Australian politician (1855–1920)

George Ryland (1855 - 19 October 1920) was a member of the Queensland Legislative Assembly.

==Biography==
Ryland was born at Attyconner, Westmeath, Ireland, the son of George Ryland Snr. and his wife Rachel (née Lee). He arrived in Queensland in 1866 and from 1875 until 1886 was a sugar and railway worker in Maryborough. In 1875 Ryland was working as a miner in Gympie and from 1890 was an organiser with the Amalgamated Miners' Association. After his time in the Queensland Parliament he was based in Port Darwin, as the Director of Lands for two years and then he worked in Brisbane as a valuator with the Public Curator's Office in 1915.

On 23 August 1880 he married Maria Ann Newburn and together had two sons and a daughter. Maria died in 1898 and Ryland then married Gertrude Newburn at Sydney in 1901. Ryland died in October 1920 and was buried in the Gympie Cemetery.

==Public career==
Ryland started in politics as an alderman in the Borough of Gympie Council from 1892 until 1900 and was Mayor of the town in 1899.

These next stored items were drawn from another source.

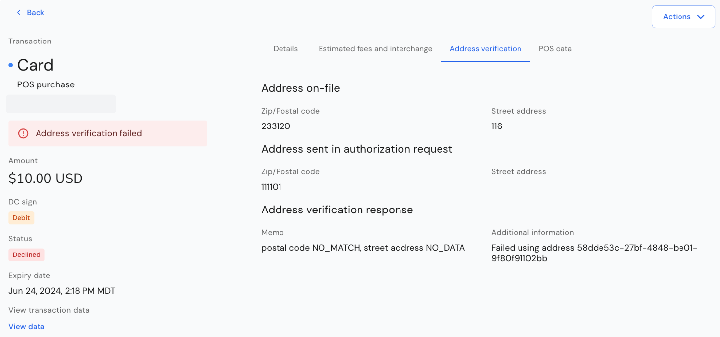Click the $10.00 USD amount

point(45,178)
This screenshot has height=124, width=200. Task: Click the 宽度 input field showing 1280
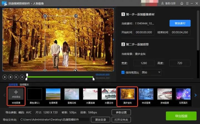coord(144,63)
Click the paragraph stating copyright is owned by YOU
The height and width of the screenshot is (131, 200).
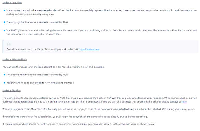click(x=99, y=100)
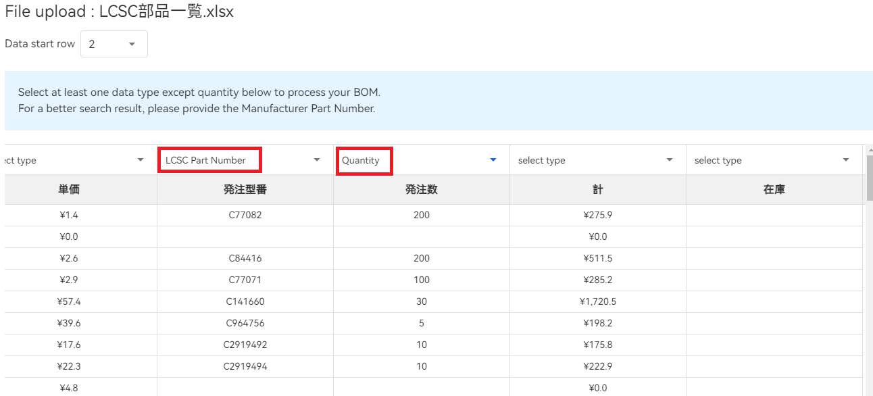This screenshot has height=396, width=873.
Task: Select the cell containing C77082
Action: tap(245, 216)
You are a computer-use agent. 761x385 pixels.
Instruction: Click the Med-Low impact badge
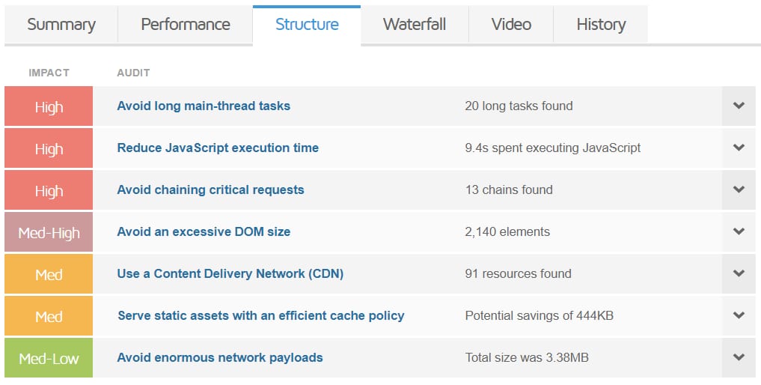tap(49, 358)
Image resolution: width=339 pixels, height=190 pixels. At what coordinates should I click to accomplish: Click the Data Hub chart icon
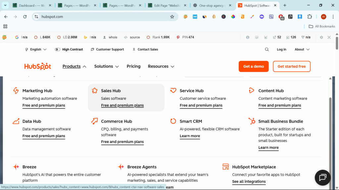(16, 121)
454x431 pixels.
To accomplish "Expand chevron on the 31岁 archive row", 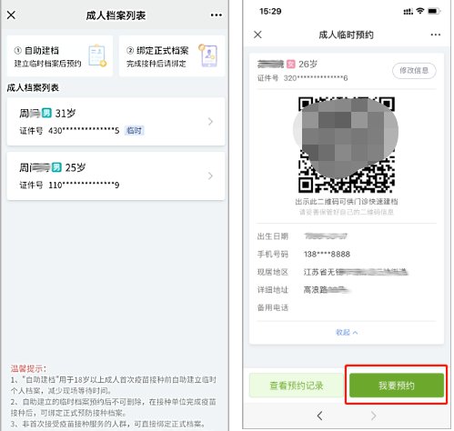I will (x=210, y=122).
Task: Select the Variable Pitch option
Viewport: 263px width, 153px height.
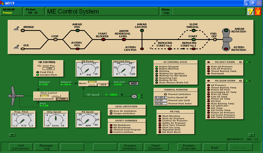Action: 38,75
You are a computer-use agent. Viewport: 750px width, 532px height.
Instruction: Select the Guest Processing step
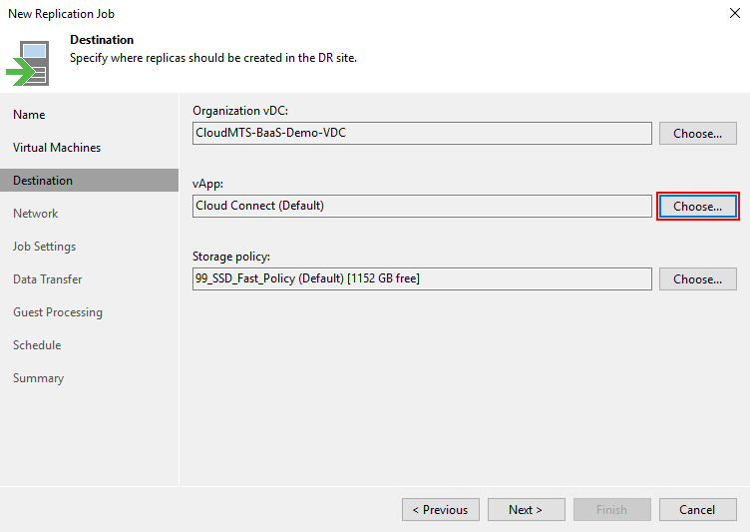(58, 312)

In 1899, Ryland, a member of the Labour Party, won one of the two positions for the seat of Gympie The other member for Gympie after the election was Andrew Fisher, Prime Minister of Australia on three separate occasions. Ryland's wife was active in the campaign for women's and adult suffrage. When Queensland white women won the vote, Ryland introduced a deputation of women to the premier.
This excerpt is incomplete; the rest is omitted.